The United Nations humanitarian agency has appealed for additional funding to help avert the impact of the worsening drought in Somalia.
According to the latest drought update released on Thursday, The UN Office for the Coordination of Humanitarian Affairs (UNOCHA) said the UN Central Emergency Response Fund has released 8 million U.S. dollars and the Somalia Humanitarian Fund allocated 6 million dollars to respond in the hardest-hit districts.
It said a rapid assessment is underway to identify the most vulnerable people and needs in the most affected locations, adding that humanitarian partners, authorities and local communities are in the meantime scaling up assistance.
“Without a scale-up of humanitarian assistance, some 3.8 million Somalis are estimated to face acute food insecurity through January, rising to 4.6 million people by May,” said the UNOCHA.

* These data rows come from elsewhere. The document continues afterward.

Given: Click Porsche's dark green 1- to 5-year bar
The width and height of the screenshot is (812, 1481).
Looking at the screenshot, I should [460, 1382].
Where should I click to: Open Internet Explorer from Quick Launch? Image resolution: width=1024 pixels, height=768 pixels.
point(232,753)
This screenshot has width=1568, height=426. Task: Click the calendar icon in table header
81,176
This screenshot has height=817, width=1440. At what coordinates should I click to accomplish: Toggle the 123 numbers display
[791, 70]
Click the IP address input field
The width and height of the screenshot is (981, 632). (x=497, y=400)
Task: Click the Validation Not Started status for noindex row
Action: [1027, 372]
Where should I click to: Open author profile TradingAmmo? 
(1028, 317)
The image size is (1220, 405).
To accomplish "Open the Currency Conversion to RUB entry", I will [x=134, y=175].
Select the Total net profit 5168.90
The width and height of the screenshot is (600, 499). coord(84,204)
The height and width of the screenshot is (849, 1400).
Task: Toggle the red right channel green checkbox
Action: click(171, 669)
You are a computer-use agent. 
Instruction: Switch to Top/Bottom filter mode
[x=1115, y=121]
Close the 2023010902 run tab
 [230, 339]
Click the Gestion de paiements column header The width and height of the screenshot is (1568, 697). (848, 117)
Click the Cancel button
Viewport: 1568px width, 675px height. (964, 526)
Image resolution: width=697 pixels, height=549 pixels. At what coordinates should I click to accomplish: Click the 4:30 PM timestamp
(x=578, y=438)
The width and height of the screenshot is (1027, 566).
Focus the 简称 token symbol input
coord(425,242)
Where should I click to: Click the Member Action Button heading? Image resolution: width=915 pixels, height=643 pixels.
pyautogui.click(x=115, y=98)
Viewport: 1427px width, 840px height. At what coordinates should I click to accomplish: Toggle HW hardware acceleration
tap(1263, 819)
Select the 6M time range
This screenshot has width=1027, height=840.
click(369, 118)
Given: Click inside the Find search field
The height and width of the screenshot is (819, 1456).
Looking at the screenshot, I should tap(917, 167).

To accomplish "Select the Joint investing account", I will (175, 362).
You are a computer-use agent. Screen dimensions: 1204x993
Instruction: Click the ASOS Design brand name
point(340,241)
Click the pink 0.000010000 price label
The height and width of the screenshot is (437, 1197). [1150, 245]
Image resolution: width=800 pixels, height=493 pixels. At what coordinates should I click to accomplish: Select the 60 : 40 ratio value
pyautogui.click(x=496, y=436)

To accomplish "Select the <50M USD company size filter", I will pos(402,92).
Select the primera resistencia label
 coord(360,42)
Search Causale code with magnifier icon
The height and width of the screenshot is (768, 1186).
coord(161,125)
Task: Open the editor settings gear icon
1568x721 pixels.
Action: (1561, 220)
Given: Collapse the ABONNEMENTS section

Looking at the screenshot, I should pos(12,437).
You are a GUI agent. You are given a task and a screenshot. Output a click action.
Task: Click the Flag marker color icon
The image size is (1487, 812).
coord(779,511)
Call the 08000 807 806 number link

Somalia is experiencing a worsening drought following three consecutive failed rainy seasons, and is at risk of a fourth consecutive underperforming rainy season in 2021, according to the UN.
It said more than 2.8 million people in 66 of the country's 74 districts have been affected and nearly 133,000 displaced in search of food, water and pasture.
The Somali government declared a state of emergency due to the drought on November 23 and appealed for international assistance.
The UN agency said the drought is compounding severe vulnerabilities and humanitarian needs caused by decades of protracted conflict and insecurity, climate shocks and disease outbreaks.
It said the deteriorating situation has compounded vulnerabilities at a time when the number of people who need assistance and protection in Somalia is forecast to rise by 30 percent from 5.9 million to about 7.7 million in 2022.